Em uma das operações mais recentes, o Ciberlab — setor do Ministério da Justiça dedicado a crimes digitais — colaborou com a Polícia Civil do Rio de Janeiro para desarticular um grupo que planejava ataques a jovens e pessoas LGBTQIA+ durante o show da cantora Lady Gaga, na orla de Copacabana. A articulação foi feita, novamente, dentro de servidores privados no Discord.
“A gente assiste a horrores sendo tratados como diversão”, afirma o delegado Alesandro Barreto, coordenador do Ciberlab. Ele relata ter visto, por exemplo, uma cena em que um cachorro era maltratado e morto diante de mais de 200 espectadores online, que interagiam como se fosse uma partida de videogame.

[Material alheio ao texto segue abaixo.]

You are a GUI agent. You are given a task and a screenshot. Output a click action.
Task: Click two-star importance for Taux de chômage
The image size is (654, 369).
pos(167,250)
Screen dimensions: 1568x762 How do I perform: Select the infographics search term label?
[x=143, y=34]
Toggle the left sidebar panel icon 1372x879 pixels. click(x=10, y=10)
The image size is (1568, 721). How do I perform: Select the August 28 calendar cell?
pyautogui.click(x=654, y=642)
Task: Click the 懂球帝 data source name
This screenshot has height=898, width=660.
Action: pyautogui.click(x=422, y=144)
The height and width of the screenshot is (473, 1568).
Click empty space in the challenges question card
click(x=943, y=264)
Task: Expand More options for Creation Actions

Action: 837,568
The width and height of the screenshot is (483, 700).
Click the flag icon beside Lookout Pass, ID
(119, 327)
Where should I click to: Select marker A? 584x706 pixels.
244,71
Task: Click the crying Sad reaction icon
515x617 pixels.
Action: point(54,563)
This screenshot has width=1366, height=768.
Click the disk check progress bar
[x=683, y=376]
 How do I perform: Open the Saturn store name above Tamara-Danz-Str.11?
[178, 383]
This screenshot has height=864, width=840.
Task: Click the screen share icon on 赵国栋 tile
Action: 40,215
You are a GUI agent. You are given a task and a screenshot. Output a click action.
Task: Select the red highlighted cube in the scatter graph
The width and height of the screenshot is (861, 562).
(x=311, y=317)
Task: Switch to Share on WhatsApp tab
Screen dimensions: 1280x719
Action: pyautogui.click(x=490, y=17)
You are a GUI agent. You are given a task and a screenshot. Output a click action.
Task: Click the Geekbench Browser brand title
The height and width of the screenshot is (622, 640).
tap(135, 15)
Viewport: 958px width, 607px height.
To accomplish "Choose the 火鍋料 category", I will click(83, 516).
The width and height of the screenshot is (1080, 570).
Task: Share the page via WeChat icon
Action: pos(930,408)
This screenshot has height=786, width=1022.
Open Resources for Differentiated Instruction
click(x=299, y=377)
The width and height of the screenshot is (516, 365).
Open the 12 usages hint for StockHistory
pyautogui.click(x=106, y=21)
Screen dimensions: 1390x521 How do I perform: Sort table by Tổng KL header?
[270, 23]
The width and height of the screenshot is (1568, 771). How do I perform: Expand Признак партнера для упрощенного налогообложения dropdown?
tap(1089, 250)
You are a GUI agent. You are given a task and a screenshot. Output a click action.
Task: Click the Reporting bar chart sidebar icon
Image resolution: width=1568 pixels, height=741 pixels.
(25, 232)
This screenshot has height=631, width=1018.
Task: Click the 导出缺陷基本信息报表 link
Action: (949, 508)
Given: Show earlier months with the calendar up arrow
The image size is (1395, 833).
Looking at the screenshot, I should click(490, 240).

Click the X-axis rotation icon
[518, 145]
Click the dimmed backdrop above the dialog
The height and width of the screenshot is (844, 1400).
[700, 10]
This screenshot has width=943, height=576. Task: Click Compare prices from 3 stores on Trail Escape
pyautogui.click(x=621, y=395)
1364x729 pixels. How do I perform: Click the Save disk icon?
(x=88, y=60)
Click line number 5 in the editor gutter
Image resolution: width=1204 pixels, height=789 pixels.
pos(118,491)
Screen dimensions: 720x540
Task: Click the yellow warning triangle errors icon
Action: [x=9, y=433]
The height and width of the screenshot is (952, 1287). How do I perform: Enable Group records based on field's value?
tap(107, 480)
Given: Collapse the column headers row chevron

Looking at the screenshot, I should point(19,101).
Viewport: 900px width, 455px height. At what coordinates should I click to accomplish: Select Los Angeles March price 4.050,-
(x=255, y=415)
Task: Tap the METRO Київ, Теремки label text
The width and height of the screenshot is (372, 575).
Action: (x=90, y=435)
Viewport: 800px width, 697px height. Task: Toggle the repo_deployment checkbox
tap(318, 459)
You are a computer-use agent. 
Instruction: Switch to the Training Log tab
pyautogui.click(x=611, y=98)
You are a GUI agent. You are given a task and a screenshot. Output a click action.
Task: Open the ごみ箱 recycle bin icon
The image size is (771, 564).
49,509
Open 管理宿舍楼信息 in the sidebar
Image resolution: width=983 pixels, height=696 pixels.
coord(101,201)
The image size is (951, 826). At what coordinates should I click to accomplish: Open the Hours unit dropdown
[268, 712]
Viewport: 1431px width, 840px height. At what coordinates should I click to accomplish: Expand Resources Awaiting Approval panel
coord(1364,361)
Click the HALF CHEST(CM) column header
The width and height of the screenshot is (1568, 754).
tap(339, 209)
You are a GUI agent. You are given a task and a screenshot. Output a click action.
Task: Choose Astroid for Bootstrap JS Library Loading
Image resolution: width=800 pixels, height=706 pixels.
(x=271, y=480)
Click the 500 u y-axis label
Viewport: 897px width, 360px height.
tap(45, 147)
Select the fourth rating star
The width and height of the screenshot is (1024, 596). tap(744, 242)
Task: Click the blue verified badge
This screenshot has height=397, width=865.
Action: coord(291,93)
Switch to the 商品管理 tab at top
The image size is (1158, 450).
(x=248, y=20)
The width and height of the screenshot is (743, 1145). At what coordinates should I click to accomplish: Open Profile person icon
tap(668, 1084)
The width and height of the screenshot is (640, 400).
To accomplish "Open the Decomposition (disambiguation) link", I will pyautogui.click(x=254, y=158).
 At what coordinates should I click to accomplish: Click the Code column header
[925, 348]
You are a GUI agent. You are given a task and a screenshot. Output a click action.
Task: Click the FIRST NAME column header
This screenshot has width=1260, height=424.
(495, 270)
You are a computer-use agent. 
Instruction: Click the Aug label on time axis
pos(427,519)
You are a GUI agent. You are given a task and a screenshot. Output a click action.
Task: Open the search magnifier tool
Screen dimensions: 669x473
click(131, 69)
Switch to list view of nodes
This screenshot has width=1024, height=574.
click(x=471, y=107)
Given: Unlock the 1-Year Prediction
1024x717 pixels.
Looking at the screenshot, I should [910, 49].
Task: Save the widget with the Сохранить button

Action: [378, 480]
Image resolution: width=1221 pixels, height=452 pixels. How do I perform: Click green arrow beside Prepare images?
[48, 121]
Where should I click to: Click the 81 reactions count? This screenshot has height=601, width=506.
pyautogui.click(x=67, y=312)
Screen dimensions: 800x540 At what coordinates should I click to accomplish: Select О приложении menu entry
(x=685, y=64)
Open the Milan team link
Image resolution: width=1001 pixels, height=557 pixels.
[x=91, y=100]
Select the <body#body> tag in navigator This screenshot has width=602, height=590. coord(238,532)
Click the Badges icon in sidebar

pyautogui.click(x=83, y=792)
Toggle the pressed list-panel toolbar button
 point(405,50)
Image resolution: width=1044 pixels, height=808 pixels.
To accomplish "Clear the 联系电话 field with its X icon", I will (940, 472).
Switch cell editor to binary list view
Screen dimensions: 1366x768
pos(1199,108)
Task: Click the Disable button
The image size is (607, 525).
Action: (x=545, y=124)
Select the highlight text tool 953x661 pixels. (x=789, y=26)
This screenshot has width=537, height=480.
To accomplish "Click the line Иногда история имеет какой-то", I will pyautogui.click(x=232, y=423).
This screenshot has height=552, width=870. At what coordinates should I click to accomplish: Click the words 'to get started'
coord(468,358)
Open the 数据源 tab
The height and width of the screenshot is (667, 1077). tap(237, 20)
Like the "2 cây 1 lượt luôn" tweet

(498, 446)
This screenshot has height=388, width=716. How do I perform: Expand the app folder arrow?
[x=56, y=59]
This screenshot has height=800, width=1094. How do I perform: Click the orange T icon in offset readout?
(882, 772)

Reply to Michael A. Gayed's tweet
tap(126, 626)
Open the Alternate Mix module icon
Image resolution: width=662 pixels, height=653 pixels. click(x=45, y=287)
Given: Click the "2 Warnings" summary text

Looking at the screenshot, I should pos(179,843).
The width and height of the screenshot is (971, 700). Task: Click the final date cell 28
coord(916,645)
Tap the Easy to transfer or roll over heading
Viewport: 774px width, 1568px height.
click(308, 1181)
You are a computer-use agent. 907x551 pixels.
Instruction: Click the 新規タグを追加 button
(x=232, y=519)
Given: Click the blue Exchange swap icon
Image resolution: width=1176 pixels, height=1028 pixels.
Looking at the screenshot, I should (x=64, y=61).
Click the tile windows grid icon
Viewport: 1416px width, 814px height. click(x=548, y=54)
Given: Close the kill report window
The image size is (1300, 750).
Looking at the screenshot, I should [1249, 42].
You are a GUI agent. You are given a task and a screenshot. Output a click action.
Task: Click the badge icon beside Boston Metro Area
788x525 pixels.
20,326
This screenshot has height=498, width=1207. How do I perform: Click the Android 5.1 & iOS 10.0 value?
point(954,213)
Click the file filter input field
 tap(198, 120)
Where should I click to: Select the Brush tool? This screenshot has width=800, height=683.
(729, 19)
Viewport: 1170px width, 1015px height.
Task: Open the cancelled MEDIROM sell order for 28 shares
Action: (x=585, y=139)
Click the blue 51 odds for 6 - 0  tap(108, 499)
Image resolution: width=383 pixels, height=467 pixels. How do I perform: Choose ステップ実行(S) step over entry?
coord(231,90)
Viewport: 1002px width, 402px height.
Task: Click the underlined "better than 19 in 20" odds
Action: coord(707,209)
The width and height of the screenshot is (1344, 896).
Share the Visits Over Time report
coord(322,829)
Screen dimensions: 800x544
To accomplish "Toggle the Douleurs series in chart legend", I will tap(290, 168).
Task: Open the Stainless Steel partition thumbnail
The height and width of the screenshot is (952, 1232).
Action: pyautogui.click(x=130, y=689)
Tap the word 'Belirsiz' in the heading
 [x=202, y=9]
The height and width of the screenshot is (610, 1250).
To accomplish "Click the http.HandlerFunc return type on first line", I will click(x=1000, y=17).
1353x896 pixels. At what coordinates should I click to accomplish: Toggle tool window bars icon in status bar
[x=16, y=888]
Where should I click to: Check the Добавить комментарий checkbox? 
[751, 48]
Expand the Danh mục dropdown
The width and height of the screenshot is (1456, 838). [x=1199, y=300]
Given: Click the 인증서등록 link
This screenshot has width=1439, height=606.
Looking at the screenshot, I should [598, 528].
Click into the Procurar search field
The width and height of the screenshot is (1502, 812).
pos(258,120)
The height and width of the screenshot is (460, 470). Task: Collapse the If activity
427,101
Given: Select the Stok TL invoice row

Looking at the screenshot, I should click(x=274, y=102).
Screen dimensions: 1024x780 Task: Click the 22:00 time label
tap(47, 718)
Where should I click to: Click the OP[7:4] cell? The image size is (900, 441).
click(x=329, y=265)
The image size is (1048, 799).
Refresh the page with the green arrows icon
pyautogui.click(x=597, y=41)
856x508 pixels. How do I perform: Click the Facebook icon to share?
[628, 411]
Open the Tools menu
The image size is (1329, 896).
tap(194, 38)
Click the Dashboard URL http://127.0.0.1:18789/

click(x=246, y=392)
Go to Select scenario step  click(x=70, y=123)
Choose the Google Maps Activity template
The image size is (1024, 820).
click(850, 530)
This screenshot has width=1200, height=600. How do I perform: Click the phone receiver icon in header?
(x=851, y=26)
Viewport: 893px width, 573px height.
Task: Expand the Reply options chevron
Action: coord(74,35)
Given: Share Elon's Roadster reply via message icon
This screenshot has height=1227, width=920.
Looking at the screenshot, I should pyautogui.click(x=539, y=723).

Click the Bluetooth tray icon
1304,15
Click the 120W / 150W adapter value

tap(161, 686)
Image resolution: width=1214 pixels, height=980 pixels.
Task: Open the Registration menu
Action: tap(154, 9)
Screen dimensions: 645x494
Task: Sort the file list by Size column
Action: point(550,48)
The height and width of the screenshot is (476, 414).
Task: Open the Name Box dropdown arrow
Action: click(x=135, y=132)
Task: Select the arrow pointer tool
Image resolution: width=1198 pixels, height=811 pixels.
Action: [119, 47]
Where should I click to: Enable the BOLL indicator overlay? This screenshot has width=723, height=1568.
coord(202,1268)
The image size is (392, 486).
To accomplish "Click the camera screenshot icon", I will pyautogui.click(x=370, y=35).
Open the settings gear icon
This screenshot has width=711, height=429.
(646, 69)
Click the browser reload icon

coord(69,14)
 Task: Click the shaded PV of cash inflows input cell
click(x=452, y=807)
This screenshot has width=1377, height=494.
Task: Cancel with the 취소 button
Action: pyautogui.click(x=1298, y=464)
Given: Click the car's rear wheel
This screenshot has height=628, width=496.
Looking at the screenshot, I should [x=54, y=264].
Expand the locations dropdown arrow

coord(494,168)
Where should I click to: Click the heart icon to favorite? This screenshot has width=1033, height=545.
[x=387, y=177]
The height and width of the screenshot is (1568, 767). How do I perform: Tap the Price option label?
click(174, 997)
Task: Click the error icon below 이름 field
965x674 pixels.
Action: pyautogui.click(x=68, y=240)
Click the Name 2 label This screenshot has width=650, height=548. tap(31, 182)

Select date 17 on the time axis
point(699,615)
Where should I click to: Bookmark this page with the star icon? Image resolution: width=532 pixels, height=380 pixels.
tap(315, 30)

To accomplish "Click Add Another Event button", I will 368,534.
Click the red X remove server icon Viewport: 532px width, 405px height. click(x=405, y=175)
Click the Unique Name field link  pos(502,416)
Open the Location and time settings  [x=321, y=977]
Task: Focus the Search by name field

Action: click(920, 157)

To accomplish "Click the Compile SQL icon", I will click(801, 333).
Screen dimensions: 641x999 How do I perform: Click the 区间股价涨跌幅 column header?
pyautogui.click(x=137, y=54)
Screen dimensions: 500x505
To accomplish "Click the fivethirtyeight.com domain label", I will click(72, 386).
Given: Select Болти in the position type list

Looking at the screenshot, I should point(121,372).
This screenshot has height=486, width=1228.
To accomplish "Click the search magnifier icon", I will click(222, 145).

Crescimento de denúncias e atuação limitada do Estado
Dados da ONG Safernet, referência na promoção dos direitos humanos na internet, mostram que o número de denúncias envolvendo o Discord cresceu 172,5% no primeiro trimestre de 2025 em comparação com o mesmo período do ano anterior. Os casos mais recorrentes envolvem apologia ao crime, homofobia e pornografia infantil.
Embora o Discord afirme colaborar com as autoridades e adotar uma política de “tolerância zero” a conteúdos ilegais, pesquisadores apontam que a estrutura da plataforma favorece a formação de comunidades fechadas e autorreguladas, o que dificulta a fiscalização.
Um ecossistema próprio para a radicalização
O Discord possui características únicas que o diferenciam de outras redes. A principal delas é o foco em servidores fechados, nos quais o conteúdo é criado para um público interno e não para viralizar — o que reduz o alcance de críticas ou visibilidade de denúncias externas.
Esses espaços restritos tornam o processo de moderação mais difícil e, em muitos casos, dependente apenas dos próprios administradores dos grupos.
O ambiente fechado também contribui para o que os usuários chamam de “lulz” — uma gíria derivada de “LOL” (laughing out loud), usada para descrever prazer sádico em atos cruéis, frequentemente compartilhados ao vivo entre os membros.
Autoridades pedem providências
O avanço desses conteúdos no Discord levou o deputado federal Guilherme Boulos (PSOL-SP) a solicitar ao Ministério Público Federal a suspensão da plataforma no Brasil. A iniciativa reacendeu o debate sobre os limites da liberdade de expressão nas redes e a responsabilidade das empresas de tecnologia na moderação de seus espaços.
Em nota enviada à imprensa, o Discord alegou que vem reforçando sua atuação no Brasil, com equipes especializadas na remoção de conteúdos nocivos locais e parcerias com autoridades policiais.
No entanto, a empresa não respondeu sobre o armazenamento das transmissões ao vivo, que costumam desaparecer logo após o encerramento — o que compromete a coleta de provas.